Trump attacca ancora Meloni, silenzio da palazzo Chigi. Tajani e Crosetto abbozzano: “Le persone passano, il rapporto con gli Usa resta”
Un altro attacco, un altro dileggio. Donald Trump non smette di prendere di mira la presidente del Consiglio Giorgia Meloni. Reduce dal discorso del 4 luglio e a due giorni dall’avvio del vertice Nato di Ankara del 7 e 8 luglio, il presidente degli Stati Uniti ha postato una immagine sul suo social Truth che raffigura la premier italiana in adorazione davanti all’inquilino della Casa Bianca. Al post, diffuso poco dopo le 23 italiane di domenica, ha abbinato la frase Restraining order needed, “Necessario un ordine restrittivo“, cioè un provvedimento applicato dal giudice nei casi di molestie o stalking. Un altro affondo che ha l’aspetto dello sfottò, e che riaccende le tensioni dopo quelle seguite al G7 di Evian di metà giugno. In un’intervista rilasciata a La7 dopo il vertice, Trump aveva detto che Meloni lo aveva implorato di fare una foto e che lui aveva accettato perché “gli faceva pena“. In quel caso, la premier aveva replicato con un video: “Io e l’Italia non imploriamo mai”. Da parte di Palazzo Chigi al momento non ci sono reazioni.
Secondo il Corriere della Sera, nello sconcerto per questa ennesima offensiva americana, la linea decisa da palazzo Chigi è quella di non reagire alla nuova provocazione.
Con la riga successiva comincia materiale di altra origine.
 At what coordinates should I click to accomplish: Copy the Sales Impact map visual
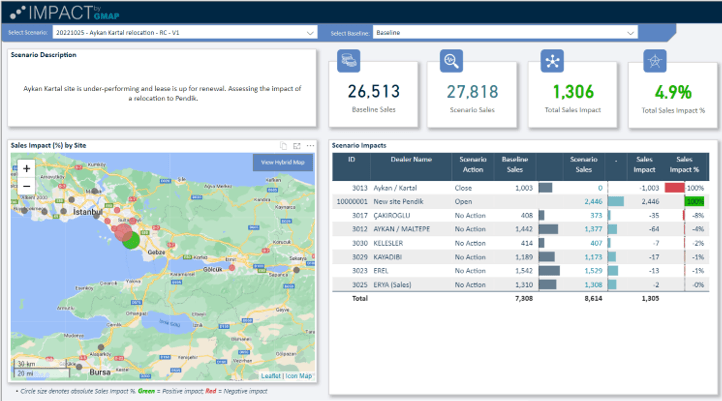[x=284, y=146]
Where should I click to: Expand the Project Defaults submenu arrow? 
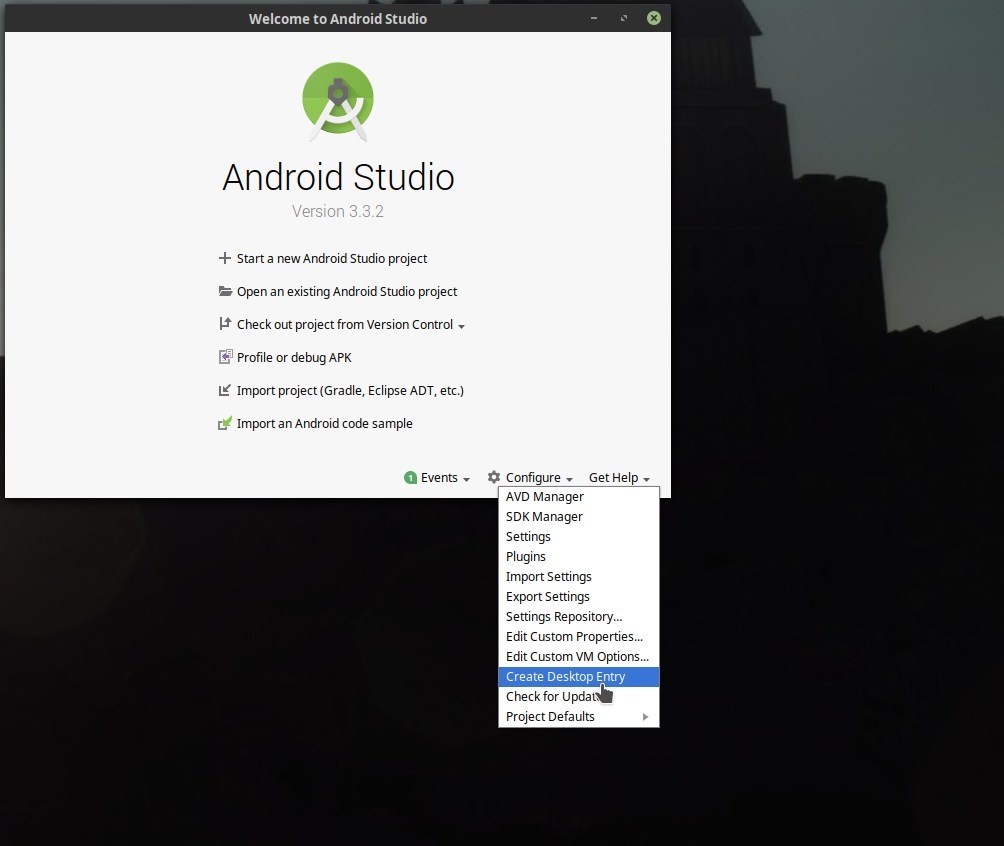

Meloni e Tajani si sono consultati nella notte e hanno optato per ignorare il post che nulla ha a che vedere con il delicato summit Nato, nel quale Trump chiederà conto agli alleati delle spese militari e in cui verrà discusso il futuro dell’organizzazione stessa. La linea, scrive il Corriere, “è di non scendere su questo terreno di polemica, restando aderenti al merito dei dossier che coinvolgono l’Italia”. Tanto che persino il solitamente loquace vicepremier Matteo Salvini, rispondendo ai cronisti, taglia corto: “Non commento più queste cose”.
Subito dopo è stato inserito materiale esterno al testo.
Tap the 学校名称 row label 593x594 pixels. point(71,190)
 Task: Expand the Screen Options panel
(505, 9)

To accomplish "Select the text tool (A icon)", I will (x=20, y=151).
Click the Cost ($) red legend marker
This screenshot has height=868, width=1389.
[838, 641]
Getta acqua sul fuoco il ministro della Difesa Guido Crosetto: “Non ho avuto nessuna reazione, la cosa fondamentale è mantenere i rapporti con un alleato fondamentale come gli Usa”, dice a Sky Tg24. “Le persone passano ma i rapporti” con gli alleati, aggiunge il ministro, “devono rimanere, non ho pensato a nulla e ho guardato altro”. Conferma questa linea il ministro degli Esteri Antonio Tajani: “Sono dichiarazioni che si commentano da sole. Noi fin dall’inizio abbiamo detto che non avremmo risposto a dichiarazioni di questo tipo, quindi andiamo avanti e siamo convinti che le relazioni transatlantiche vadano ben al di là delle singole dichiarazioni. Noi siamo amici degli Stati Uniti, che sono un partner strategico. Sono la parte dell’Occidente più importante insieme all’Europa, quindi a noi questo interessa. Le relazioni con gli Stati Uniti sono fondamentali da tutti i punti di vista: commerciali, politici, strategici. Siamo stati alleati negli Stati Uniti con Obama, con Clinton, con Bush, con Reagan, con Biden. Il problema per noi non esiste, quindi andiamo avanti, procediamo sulle relazioni politiche molto importanti”.
Più netto il presidente del Senato Ignazio La Russa, che esprime “solidarietà e vicinanza al presidente del Consiglio, Giorgia Meloni, per l’incomprensibile attacco del presidente Donald Trump”. “Piena solidarietà” anche da Carlo Calenda. “Trump è un ignobile bullo da quattro soldi“, scrive il leader di Azione su X. Per il presidente M5s Giuseppe Conte, nella vicenda “ci sono due piani“: “Quello immediato”, dice a SkyTg24, “è di trovare tutti uniti a respingere gli attacchi di Trump, di qualsiasi leader, capo di Stato straniero, contro la nostra massima autorità di governo. Però”, aggiunge, “dobbiamo chiederci come sia arrivati fino a qui, con Meloni che è stata una fan della sua ideologia Maga, della sua dottrina, delle sue azioni illegali, poi a un certo punto ha sottoscritto anche degli impegni per quanto riguarda l’acquisto di armi americane, il 5% del Pil da incrementare per le spese militari in sede Nato, impegni insostenibili per l’Italia. Si sapeva che i nodi sarebbero venuti al pettine e stanno venendo”, sottolinea.